Over the years, firmly grounded was the parametric version of the FPT which performs explicit quantification by finding the exact solution of the problem of spectral analysis for the fundamental complex frequencies and the corresponding complex amplitudes. This variant of the FPT, quantification-equipped from the onset, as the gold standard, continues to be irreplaceable and, as such, should always be applied to any time signal, synthesized or encoded alike. The non-parametric version of the FPT, enriched by the differentiation transform, yields the derivative fast Padé transform, dFPT. The standard non-parametric FPT (the \(\hbox {zero}{\mathrm{th}}\)-order derivative \(m=0)\) is not for quantification, since it is restricted to estimation of spectral envelope lineshapes. However, the dFPT is quantification equipped despite being a non-parametric shape estimator. It is the differential transforms, especially of higher orders of derivatives, that are responsible for establishing the quantification capabilities of an initially designed non-parametric shape estimator. In other words, the dFPT acquires quantification features en route, by differentiation.

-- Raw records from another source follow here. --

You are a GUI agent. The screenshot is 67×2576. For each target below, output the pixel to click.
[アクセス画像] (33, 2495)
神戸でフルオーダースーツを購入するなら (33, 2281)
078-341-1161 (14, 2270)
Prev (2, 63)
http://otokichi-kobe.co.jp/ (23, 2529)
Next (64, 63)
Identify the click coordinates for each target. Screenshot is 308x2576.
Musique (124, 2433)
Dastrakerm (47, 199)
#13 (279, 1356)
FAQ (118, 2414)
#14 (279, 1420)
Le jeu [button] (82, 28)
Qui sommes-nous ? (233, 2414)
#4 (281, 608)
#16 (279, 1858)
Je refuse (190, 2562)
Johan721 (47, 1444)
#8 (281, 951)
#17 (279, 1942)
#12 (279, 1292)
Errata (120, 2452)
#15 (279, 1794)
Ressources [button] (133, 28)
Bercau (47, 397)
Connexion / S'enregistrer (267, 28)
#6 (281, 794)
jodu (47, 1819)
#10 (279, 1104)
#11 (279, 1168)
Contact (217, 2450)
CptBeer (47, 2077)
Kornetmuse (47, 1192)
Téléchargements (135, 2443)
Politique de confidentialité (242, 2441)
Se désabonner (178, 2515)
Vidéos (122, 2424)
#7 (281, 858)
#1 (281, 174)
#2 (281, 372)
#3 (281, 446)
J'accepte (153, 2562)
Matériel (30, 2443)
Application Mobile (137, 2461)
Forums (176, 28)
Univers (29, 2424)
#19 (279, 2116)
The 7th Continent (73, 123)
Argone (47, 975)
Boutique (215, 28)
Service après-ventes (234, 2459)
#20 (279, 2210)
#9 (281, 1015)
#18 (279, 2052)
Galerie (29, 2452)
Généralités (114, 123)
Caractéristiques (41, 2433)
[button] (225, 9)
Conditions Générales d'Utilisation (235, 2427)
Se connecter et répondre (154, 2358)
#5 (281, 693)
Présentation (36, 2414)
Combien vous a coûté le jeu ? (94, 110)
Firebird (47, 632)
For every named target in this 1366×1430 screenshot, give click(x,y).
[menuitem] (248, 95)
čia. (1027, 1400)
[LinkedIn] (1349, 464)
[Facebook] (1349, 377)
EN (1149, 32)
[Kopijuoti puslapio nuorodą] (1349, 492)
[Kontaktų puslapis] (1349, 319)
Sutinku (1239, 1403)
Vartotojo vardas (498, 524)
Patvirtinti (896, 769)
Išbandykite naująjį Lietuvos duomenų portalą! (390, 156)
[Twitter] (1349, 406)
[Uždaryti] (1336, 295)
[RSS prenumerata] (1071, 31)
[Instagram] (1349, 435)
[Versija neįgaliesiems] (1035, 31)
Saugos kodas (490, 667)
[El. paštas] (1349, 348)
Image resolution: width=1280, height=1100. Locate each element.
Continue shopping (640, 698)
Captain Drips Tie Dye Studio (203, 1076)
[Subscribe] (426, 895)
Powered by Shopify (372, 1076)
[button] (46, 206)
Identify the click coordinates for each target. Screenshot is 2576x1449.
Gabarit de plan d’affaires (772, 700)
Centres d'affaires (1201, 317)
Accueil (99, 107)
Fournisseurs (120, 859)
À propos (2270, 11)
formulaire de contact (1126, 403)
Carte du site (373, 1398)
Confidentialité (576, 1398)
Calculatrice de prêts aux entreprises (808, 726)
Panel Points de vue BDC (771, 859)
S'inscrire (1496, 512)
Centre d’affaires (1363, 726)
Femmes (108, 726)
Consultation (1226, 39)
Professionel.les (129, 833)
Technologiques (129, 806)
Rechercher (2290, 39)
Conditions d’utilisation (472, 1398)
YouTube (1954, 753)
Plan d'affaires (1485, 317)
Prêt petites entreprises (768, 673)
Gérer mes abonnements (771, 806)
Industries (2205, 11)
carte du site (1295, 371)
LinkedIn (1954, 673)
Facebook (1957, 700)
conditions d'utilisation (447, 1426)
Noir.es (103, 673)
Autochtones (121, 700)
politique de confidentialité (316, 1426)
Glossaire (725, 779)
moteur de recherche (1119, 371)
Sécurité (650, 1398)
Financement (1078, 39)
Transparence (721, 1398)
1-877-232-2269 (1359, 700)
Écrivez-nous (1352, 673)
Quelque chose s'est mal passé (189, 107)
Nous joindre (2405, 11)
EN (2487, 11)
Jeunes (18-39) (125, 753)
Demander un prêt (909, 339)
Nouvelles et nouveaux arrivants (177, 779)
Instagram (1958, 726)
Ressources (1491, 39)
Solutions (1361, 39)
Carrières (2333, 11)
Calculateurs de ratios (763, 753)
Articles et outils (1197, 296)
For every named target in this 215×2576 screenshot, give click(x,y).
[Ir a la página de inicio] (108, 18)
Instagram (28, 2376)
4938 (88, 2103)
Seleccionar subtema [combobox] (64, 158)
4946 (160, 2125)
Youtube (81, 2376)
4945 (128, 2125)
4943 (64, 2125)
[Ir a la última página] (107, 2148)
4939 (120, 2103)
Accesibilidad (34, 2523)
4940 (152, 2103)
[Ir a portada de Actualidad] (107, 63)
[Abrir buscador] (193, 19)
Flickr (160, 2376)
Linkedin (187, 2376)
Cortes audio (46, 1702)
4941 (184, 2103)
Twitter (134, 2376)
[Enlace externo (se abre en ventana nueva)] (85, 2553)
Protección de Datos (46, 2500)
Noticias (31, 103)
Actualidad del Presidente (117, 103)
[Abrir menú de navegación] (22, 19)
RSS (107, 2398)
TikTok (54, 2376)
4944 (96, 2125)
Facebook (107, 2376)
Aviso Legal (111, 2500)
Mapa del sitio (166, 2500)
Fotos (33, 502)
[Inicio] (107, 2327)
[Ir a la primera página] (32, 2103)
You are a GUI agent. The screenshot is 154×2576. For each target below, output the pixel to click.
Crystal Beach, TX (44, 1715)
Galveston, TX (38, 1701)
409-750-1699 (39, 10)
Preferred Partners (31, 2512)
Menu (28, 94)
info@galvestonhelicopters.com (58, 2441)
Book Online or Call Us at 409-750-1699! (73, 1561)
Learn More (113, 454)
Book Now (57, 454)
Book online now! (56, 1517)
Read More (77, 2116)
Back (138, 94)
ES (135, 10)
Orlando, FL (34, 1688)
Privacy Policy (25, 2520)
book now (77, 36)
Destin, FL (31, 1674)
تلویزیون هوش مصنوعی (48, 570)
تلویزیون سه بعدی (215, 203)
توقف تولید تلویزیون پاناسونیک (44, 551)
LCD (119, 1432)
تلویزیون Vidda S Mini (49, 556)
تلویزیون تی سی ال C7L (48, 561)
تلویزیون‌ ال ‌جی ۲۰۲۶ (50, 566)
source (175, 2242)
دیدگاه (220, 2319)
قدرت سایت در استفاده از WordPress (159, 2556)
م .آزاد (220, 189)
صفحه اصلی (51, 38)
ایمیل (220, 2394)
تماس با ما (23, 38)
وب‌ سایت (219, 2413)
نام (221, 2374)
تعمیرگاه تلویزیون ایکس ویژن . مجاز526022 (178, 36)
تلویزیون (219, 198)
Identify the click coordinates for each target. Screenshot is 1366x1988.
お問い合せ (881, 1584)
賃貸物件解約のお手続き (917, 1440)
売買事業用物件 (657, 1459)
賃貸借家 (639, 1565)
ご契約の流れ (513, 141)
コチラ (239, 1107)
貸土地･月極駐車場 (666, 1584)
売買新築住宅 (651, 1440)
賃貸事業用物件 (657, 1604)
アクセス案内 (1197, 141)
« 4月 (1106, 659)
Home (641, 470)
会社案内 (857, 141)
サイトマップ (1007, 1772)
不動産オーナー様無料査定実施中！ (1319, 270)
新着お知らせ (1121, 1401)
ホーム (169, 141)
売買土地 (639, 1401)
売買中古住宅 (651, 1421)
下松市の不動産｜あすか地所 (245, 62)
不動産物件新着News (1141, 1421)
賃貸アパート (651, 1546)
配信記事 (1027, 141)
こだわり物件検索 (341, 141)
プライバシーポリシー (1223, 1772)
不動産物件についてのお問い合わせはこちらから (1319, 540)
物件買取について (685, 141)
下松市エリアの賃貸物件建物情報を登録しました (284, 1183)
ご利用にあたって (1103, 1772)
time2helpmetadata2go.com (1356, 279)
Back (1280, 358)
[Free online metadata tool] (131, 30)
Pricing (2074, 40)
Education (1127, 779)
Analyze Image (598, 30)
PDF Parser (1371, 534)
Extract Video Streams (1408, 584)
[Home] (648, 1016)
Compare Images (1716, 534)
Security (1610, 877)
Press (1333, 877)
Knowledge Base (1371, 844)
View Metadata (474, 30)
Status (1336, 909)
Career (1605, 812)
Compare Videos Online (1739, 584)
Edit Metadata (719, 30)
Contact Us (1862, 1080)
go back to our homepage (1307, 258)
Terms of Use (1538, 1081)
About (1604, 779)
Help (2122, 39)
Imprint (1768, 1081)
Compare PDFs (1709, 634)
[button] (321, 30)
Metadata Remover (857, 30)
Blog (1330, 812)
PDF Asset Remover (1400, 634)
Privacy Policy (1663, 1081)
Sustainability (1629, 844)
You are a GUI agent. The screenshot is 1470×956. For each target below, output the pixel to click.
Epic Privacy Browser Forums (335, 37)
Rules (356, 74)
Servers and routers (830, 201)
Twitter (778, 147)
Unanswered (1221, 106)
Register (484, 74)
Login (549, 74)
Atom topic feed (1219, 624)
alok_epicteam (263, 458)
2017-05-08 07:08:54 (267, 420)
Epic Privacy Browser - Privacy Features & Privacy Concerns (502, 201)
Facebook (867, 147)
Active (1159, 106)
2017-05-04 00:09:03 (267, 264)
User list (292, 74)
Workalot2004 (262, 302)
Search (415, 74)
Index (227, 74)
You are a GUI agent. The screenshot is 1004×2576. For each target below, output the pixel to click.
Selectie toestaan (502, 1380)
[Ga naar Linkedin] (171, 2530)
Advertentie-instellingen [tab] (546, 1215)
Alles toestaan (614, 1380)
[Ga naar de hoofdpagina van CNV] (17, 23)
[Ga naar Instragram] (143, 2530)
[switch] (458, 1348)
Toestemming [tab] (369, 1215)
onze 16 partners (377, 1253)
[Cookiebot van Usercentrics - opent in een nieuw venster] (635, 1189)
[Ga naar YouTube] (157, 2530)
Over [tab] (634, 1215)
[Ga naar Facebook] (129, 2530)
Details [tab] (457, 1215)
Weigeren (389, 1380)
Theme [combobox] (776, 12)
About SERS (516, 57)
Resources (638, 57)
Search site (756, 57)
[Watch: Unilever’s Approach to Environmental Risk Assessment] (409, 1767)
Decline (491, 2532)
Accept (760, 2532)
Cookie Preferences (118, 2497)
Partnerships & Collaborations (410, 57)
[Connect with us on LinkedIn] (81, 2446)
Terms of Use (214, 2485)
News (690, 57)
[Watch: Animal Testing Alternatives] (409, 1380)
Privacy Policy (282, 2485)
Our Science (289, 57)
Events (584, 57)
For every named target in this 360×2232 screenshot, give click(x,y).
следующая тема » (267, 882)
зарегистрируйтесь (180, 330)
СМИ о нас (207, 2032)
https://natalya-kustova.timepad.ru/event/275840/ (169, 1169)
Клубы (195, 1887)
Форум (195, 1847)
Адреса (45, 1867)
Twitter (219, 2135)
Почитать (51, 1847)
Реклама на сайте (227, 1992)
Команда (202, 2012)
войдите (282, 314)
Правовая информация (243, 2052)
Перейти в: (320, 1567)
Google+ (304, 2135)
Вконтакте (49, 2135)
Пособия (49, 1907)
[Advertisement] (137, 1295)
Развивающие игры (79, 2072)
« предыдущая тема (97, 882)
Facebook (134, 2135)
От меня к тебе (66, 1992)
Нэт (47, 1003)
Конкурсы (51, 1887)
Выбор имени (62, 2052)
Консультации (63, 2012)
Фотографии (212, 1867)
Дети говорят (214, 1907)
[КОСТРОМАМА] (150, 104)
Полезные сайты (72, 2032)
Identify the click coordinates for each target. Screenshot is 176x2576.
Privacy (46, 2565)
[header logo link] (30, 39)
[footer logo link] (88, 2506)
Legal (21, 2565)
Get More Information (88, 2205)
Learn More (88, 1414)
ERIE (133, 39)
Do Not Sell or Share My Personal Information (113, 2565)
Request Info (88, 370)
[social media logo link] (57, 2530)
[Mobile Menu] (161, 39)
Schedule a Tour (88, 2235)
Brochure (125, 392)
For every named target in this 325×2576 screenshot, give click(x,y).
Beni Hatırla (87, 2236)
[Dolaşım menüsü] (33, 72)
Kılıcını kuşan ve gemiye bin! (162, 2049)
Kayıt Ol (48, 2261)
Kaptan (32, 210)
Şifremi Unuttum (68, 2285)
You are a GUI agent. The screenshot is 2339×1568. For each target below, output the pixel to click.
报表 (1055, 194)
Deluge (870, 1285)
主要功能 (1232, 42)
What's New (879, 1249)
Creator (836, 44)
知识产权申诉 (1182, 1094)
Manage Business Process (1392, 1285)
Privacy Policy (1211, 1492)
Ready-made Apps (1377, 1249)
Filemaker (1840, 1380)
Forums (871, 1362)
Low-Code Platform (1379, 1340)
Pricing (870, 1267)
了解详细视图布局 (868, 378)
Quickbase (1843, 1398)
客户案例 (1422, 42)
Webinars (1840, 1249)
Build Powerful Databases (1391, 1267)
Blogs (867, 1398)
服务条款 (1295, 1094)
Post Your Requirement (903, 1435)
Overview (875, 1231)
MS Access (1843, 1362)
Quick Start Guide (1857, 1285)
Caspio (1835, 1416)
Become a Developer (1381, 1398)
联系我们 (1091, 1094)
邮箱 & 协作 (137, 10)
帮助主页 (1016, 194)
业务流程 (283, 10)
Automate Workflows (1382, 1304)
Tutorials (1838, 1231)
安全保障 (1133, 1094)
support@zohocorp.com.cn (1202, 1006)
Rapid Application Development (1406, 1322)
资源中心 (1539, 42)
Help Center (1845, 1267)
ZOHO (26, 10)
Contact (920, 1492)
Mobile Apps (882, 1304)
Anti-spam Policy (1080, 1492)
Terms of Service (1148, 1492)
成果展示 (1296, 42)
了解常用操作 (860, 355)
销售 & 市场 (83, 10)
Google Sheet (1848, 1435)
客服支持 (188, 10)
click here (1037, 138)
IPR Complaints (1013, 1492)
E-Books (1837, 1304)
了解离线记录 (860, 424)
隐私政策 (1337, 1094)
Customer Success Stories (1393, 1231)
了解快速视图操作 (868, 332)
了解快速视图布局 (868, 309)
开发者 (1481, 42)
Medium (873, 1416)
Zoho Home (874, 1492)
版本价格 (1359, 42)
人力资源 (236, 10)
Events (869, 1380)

As such, the non-parametric quantification-equipped dFPT is not meant to be a substitute for its parametric quantification-equipped FPT. Rather, the non-parametric dFPT and parametric FPT are complementary, and should be applied in concert to the same input time signals, so as to cross-validate each other. Crucially, in very different ways, both the parametric FPT and the non-parametric dFPT reconstruct all the component spectra of every physical resonance in the studied envelope.

The non-parametric dFPT could, for example, be used first to quickly display the gestalt right on the screen: the spectral lineshapes and the parameter linelist (peak position, widths, heights, and component concentrations) provided by the higher-order derivatives. This first insight should be subsequently checked for corroboration with the direct solution of the quantification problem by the parametric FPT. It is in this way that these two versions of the fast Padé transform (derivative dFPT and non-derivative FPT) should run hand-in-hand to reconstruct the most reliable information from the input time signals. Such a perspective is crucially important for interdisciplinary applications. For MRS in medicine, this avenue has special ramifications, as it is poised to provide the long-sought clinical reliability particularly for early cancer diagnostics.